Living Bartsi traditions making communities stronger

Bartsi, or “Giving Beauty”, is the tradition of painting huts in decorative patterns, mostly for holidays, by the women of the remote Ari tribe in Ethiopia. They use their hands as brushes and paint made of clay, gypsum, charcoal, or cow dung. The patterns and symbols have no meaning other than being beautiful in the eye of the artist, each of whom is taught the tradition by her mother. Bartsi is only painted on round huts so as tribes become more “modern” and move into rectangular mud houses, the women paint less and less. Because there is no practice of writing down such traditions, there is worry this one may soon be lost forever.

The idea of creating Bartsi on textiles came from U.S. artist, Lori Precious, who spent much of her childhood living in Africa. She purchases textiles, made of 100% organic cotton and hand-loomed, in Addis Ababa then drives them to Omo Valley, home to some of the world’s most ancient tribes. The 10 women of the Bartsi Collective have been taught by Lori to carve their distinctive designs into wood and linoleum blocks and print them onto fabric with non-toxic, permanent fabric paint.

The tribes of the Omo Valley suffer from famine, drought, lack of medical care, and frequent tribal conflict. Lori founded Ethio Sky to help female artisans in Ethiopia earn an income by selling their arts and crafts in the U.S. Lori pays the women up front for their work, hoping that increased sales of the Bartsi will benefit more and more Ari artists. With this income, well-beyond what is standard in their area, the women are able to afford medical care and food for their families, send their children to school, and preserve their unique craft.

__________

- **Problem to work on**
In the piece on Bartsi, what do the Ari women use as brushes when painting their huts?

(Data items)
__________

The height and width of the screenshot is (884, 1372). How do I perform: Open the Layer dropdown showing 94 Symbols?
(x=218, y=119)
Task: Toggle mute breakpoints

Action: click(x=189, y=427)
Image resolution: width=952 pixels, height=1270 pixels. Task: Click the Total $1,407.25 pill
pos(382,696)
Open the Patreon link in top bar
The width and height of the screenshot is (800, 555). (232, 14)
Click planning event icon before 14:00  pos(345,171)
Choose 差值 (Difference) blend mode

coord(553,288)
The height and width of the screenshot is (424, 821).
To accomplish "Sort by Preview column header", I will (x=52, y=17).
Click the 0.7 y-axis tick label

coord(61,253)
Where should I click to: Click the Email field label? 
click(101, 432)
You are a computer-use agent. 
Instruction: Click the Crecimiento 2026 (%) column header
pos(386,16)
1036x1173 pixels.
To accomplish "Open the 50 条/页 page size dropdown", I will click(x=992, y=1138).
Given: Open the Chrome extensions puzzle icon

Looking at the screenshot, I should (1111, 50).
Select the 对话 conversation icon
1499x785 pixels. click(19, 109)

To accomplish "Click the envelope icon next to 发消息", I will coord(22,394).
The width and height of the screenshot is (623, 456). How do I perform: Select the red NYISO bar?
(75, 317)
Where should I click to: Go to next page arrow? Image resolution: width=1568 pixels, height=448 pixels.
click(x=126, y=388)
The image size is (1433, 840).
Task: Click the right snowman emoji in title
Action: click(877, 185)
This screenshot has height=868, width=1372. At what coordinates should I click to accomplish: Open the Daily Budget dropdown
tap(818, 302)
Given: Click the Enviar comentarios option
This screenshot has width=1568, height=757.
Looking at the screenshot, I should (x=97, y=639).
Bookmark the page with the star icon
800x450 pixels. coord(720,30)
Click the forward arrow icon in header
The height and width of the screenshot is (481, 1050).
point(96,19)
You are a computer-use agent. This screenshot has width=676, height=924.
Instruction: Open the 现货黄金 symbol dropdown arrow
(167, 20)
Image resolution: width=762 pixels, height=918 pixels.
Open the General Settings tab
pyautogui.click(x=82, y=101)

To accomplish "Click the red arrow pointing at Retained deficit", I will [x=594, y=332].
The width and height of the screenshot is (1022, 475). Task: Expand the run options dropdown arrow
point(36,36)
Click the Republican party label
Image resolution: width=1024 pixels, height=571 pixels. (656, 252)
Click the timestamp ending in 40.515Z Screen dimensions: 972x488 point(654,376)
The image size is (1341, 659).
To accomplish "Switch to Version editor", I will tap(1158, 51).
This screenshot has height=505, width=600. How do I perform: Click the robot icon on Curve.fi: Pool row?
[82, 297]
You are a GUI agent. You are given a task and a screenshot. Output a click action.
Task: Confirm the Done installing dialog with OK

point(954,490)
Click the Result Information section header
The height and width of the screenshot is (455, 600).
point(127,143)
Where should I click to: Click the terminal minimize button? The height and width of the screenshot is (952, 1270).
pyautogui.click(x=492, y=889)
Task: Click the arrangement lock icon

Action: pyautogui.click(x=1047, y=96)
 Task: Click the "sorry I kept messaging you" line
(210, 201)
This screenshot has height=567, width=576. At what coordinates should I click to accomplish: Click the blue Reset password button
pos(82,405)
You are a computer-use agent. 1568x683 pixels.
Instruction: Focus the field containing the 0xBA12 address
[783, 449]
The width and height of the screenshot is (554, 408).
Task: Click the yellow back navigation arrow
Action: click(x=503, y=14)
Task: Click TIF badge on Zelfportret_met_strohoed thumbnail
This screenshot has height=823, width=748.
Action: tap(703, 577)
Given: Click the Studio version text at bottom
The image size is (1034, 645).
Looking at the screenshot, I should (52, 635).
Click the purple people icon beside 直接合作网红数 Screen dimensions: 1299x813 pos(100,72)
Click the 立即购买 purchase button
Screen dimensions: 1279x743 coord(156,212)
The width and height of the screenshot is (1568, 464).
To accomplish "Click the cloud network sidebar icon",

__________

- **Answer**
Their hands.